Vertido Cero de Aguas Residuales en Procesos Industriales


Muchas industrias generan aguas contaminadas durante sus procesos productivos que no pueden ser vertidas en el entorno natural, ya que son perjudiciales para el medio ambiente y para la salud humana.

tratamiento de aguas industriales

En la mayoría de casos se opta por someterlas a un tratamiento de aguas residuales en el que se eliminan los agentes contaminantes para que puedan ser devueltas al medio natural, es decir, vertidas a ríos, lagos o al mar.
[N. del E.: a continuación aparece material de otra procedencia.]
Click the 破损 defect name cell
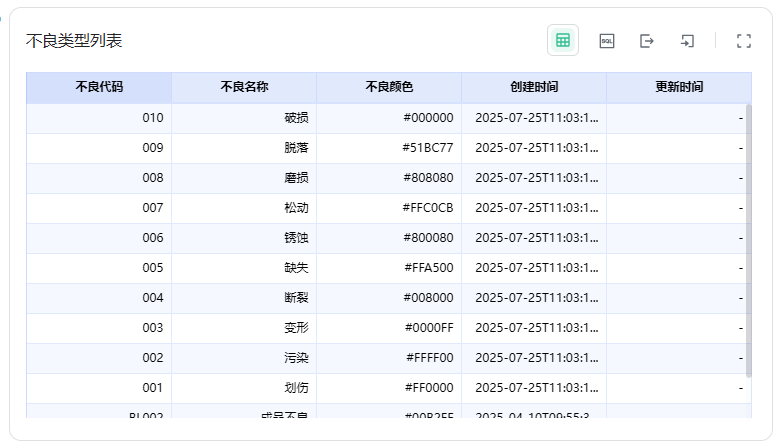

Estos procesos de tratamiento generan dos resultados: una fracción de agua limpia, que es la que puede ser vertida, y otra fracción de agua contaminada que ha de ser almacenada y gestionada, normalmente por una empresa externa.

Esta solución garantiza que las aguas que se vierten no suponen ningún peligro medioambiental, pero sigue presentando dos grandes inconvenientes:
No se reduce el consumo de agua de red de las industrias, el cual es muy elevado.
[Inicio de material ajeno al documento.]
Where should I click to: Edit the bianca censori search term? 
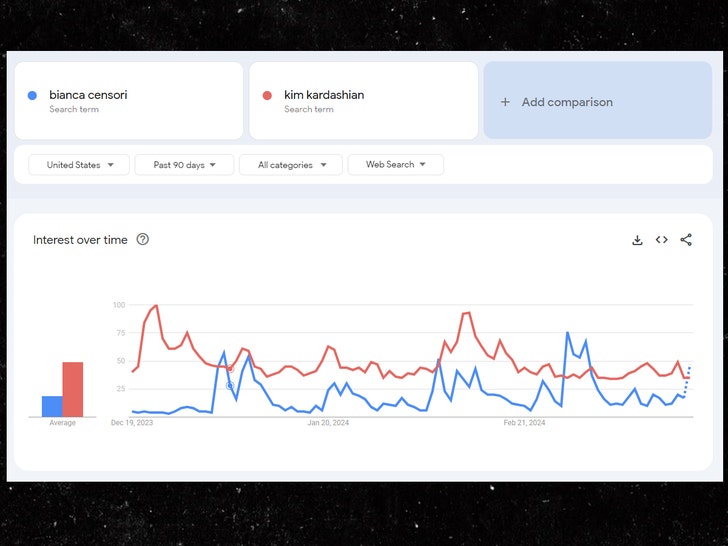pos(88,95)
Tras el tratamiento siguen existiendo una gran cantidad de aguas contaminadas, que se envían a un gestor externo para su almacenamiento y eliminación, con los elevados costes económicos que ello conlleva.
El concepto de vertido cero hace referencia a la ausencia de cualquier tipo de vertido de aguas procedentes de procesos productivos industriales al entorno natural, lo cual se consigue aplicando los tratamientos necesarios para que dichas aguas puedan ser reutilizadas por la misma industria, así como a la ausencia de aguas contaminadas para ser enviadas a gestor, mediante su minimización y transformación en un producto valorizable (materia prima o subproducto).
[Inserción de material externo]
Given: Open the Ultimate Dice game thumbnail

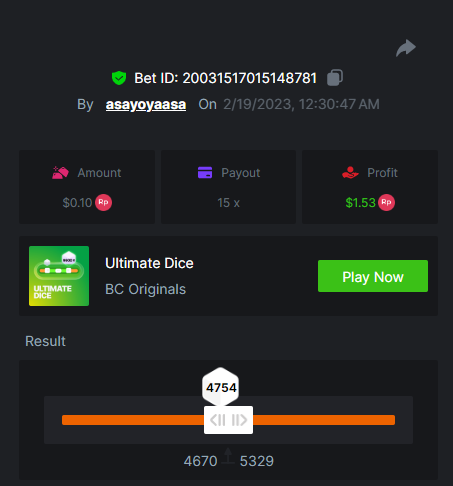Looking at the screenshot, I should pos(59,276).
Si se consigue reutilizar el agua y eliminar los residuos a gestionar, los beneficios para las industrias son múltiples:

  • Consumo responsable de agua de red.
  • Reducir los costes vinculados al consumo de agua.
  • Minimización radical, o desaparición de los residuos a gestionar externamente.
  • Ahorro económico en la gestión de residuos externa.
  • Ingresos por la venta de subproductos, si se consigue transformar el residuo en un producto valorizable.
  • Ahorro en materias primas, si se consigue transformar el residuo en una materia prima aprovechable para la industria.
  • Mejora de la imagen corporativa por la sensibilidad ambiental que demuestra la implantación de este sistema.
  • Facilidad para la posterior implantación de un sistema de gestión medioambiental.
  • Ahorro económico en la fiscalidad del vertido.
  • Ahorro económico en posibles sanciones administrativas por no adecuación del vertido a la normativa.
  • Elevado nivel de autosuficiencia en el consumo de agua.
  • Las principales tecnologías para conseguir un vertido cero de aguas residuales son los evaporadores al vacío, combinados con cristalizadores, y la ósmosis forzada.

Estas tecnologías permiten tratar un efluente industrial y concentrar al máximo los residuos que se encuentran en las aguas residuales, incluso los que están disueltos (sales, detergentes, aceites, etc.). Tras estos procesos se puede recuperar hasta un 98% de agua limpia para su reutilización, quedando un 2% de concentrado de residuos.

Estos concentrados acostumbran a presentarse en forma de fangos, que pueden ser secados para eliminar los restos de agua, dando así origen a un subproducto sólido para su posterior utilización como materia prima o producto valorizable.

En caso de que el subproducto no pueda ser reutilizado, se garantiza al menos que su coste de gestión será claramente inferior, ya que la cantidad de residuo a gestionar será mucho menor.
Si bien es cierto que la implantación de sistemas de vertido cero no es todavía aplicable en todos los casos, se continua trabajando e investigando para que cada vez sean más las industrias que puedan adoptar esta solución.